In this paper, we have proposed an iterative data improvement strategy, Model-Based Trajectory Stitching, which can be applied to historical datasets containing demonstrations of sequential decisions taken to solve a complex task. At each iteration, MBTS performs one-step stitching between reachable states within the dataset that lead to higher future expected returns. We have demonstrated that, without further interactions with the environment, MBTS improves the quality of the historical demonstrations, which in turn has the effect of boosting the performance of BC-extracted policies significantly. Extensive experimental results using the D4RL benchmarking data have demonstrated that MBTS always improves the underlying behaviour policy. We have also demonstrated that MBTS is beneficial beyond BC, when combined with existing offline reinforcement learning methods. In particular, MBTS can be used to extract an improved explicit BC-based regulariser for TD3+BC, as well as an improved BC prior for offline model-based planning (MBOP). MBTS-based methods achieve state-of-the-art results in 10 out of the 12 D4RL datasets considered.
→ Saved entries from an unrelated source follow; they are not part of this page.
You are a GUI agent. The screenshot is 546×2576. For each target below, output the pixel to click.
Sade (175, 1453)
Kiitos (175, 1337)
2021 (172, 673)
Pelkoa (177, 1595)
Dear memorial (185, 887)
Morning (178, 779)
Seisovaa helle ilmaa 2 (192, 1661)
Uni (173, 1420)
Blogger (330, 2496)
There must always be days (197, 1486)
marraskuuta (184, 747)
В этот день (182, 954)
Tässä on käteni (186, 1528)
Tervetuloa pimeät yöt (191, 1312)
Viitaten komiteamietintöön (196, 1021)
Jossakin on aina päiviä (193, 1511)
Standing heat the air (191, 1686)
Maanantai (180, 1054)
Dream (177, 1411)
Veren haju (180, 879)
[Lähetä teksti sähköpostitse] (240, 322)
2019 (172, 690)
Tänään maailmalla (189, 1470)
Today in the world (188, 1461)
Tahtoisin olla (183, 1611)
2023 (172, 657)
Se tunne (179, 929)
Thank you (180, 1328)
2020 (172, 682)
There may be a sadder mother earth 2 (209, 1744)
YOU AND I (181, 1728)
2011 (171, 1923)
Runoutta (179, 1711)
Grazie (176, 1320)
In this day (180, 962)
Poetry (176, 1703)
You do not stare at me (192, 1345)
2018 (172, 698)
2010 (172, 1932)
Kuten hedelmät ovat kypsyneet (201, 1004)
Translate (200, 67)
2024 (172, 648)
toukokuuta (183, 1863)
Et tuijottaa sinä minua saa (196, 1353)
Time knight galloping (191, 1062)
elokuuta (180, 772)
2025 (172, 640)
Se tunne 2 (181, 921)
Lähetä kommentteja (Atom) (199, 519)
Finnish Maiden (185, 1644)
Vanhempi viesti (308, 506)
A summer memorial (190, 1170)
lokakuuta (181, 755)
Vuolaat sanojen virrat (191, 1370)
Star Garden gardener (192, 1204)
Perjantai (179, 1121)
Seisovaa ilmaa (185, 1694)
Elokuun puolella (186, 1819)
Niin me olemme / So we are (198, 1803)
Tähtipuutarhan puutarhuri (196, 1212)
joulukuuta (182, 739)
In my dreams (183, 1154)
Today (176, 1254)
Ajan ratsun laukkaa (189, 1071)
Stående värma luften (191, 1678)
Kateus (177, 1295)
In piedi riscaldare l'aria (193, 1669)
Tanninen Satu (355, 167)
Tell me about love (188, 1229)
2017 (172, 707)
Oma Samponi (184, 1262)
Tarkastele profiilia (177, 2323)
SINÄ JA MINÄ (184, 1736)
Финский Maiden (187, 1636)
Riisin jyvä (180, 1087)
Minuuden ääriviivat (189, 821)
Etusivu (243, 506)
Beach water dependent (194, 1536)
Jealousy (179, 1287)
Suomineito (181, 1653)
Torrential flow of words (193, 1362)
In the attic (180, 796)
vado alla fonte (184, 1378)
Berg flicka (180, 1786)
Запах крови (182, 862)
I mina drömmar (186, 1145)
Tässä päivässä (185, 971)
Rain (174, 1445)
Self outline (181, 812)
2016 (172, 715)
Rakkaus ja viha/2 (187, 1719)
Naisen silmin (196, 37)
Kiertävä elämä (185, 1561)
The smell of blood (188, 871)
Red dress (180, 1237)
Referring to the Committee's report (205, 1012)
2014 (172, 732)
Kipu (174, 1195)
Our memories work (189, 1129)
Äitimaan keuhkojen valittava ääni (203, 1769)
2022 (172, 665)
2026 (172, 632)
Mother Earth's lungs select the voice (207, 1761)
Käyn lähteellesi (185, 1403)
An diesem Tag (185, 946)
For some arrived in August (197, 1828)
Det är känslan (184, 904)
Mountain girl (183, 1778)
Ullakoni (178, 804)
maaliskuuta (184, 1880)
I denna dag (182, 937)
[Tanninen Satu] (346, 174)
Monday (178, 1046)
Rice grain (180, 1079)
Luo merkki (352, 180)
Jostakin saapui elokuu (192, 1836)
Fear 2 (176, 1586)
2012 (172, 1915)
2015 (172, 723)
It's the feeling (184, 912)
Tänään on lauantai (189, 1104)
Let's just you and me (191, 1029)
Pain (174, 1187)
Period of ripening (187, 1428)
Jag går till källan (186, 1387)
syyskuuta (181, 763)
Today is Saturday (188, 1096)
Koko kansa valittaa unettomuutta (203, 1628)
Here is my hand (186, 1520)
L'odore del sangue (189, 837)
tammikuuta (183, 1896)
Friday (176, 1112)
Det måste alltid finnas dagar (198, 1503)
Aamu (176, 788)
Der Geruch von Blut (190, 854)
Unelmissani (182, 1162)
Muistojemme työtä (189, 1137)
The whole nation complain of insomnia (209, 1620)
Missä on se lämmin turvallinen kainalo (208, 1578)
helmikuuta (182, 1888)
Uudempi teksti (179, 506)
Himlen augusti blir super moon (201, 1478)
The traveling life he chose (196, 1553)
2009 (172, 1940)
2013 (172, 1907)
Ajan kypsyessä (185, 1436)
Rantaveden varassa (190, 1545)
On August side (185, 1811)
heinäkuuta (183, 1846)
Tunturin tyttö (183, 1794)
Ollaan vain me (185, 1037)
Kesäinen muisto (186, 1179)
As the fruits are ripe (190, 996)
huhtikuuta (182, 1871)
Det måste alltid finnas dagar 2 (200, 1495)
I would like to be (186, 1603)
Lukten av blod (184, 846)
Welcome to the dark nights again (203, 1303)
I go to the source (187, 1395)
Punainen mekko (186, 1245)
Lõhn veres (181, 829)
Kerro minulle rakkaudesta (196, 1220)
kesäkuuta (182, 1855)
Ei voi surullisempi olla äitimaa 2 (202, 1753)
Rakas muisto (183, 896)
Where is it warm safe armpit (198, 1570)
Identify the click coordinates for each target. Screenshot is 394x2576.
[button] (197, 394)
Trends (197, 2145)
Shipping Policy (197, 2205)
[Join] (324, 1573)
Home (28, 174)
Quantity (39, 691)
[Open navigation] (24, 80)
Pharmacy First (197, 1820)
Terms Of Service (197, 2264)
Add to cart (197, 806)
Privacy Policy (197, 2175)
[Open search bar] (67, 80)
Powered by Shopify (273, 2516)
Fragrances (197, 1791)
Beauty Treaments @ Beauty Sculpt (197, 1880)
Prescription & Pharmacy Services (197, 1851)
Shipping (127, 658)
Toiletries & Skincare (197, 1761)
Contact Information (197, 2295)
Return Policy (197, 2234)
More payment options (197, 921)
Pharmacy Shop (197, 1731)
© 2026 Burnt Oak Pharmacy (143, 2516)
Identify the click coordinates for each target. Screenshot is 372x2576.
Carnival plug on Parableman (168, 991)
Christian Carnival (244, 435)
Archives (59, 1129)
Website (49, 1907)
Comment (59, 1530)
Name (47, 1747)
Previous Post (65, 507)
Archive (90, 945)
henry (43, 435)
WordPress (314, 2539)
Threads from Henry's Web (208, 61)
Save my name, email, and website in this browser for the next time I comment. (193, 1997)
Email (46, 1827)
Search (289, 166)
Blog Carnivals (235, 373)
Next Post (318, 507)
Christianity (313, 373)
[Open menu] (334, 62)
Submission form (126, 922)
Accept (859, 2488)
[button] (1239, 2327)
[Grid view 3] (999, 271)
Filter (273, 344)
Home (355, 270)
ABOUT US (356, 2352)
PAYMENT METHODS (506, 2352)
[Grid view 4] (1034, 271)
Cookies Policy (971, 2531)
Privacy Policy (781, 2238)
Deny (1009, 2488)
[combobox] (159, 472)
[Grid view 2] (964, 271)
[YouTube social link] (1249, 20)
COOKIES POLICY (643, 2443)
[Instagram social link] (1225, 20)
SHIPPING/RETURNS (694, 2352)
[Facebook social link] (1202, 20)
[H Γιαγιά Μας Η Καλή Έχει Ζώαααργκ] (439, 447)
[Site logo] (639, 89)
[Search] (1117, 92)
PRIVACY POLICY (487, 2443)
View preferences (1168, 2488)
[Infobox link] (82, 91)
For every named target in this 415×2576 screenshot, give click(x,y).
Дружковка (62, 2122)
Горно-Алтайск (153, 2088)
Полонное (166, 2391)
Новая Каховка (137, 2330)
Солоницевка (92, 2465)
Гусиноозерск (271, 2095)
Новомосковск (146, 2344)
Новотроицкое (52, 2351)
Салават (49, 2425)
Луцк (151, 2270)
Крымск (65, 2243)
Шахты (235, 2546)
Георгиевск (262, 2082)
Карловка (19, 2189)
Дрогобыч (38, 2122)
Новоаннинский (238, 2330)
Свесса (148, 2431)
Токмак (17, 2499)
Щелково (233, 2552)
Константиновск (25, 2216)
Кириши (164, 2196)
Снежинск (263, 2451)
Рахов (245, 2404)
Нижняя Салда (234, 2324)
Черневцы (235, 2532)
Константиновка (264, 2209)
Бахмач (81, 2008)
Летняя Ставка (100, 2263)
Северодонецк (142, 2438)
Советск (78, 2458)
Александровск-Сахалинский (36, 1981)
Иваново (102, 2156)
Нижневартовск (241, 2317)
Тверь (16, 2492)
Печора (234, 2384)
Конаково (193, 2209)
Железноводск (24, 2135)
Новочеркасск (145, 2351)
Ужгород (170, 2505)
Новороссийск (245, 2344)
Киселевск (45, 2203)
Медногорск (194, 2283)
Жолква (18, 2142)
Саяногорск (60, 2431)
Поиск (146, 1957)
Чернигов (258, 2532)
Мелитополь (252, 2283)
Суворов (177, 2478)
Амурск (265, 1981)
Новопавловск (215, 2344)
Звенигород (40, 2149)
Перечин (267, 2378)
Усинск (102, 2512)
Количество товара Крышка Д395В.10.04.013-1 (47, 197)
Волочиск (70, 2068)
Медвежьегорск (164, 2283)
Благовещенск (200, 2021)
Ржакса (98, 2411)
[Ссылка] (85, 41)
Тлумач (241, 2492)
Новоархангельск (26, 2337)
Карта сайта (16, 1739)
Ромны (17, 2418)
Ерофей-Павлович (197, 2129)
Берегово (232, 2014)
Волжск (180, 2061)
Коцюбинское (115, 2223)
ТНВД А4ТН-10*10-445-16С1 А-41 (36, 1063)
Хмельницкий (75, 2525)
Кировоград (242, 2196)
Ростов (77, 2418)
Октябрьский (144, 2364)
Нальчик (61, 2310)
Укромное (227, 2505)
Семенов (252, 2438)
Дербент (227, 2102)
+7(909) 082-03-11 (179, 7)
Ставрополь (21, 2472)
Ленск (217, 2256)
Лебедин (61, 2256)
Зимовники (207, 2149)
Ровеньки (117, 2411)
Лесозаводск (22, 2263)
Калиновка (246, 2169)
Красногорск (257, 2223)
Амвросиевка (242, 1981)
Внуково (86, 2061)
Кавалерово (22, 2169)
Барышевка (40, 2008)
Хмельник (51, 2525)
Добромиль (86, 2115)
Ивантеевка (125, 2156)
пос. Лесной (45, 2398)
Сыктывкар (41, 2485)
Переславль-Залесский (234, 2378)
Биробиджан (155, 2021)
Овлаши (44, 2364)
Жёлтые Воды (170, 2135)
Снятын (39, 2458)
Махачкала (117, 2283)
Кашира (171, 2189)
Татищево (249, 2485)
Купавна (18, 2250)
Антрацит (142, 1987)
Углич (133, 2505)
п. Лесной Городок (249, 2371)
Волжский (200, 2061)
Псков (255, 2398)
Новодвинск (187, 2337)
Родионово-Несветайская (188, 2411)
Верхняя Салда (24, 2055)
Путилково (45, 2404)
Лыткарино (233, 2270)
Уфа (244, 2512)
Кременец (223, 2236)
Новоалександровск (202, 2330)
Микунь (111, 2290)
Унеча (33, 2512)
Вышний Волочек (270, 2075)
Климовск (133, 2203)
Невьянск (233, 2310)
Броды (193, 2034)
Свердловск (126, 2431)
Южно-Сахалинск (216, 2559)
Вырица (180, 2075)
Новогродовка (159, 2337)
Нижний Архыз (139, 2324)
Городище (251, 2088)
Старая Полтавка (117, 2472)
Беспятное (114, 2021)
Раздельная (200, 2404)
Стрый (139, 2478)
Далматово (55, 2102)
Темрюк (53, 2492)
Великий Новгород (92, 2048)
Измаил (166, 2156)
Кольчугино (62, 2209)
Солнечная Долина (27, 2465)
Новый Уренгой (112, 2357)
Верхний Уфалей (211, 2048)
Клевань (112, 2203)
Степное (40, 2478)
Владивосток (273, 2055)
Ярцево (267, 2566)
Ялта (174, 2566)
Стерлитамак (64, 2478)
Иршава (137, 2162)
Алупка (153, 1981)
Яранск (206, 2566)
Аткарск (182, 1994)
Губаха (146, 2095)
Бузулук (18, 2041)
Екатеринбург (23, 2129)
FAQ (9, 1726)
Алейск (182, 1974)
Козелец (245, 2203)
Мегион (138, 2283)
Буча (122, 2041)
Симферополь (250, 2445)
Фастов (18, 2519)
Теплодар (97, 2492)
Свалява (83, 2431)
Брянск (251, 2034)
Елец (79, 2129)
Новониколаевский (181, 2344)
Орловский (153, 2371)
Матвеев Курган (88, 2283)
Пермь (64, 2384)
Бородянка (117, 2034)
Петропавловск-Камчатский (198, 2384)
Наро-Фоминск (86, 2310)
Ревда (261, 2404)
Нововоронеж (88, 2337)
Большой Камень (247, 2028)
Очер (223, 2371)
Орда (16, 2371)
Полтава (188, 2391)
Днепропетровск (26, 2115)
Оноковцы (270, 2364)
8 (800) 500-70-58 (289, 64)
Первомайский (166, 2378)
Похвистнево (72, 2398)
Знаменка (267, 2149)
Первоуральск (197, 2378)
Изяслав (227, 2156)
We believe that this work opens up a number of directions for future investigation. For example, MBTS could be extended to multi-agent offline policy learning by reformulating Eq. 2 to actions taken by multiple agents. Besides the realm of offline RL, MBTS may also be useful for learning with sub-optimal demonstrations, e.g. by inferring a reward function through inverse RL. Historical demonstrations can also be used to guide RL and improve the data efficiency of online RL (Hester et al., 2018). In these cases, BC can be used to initialise or regularise the training policy (Rajeswaran et al., 2017; Nair et al., 2018).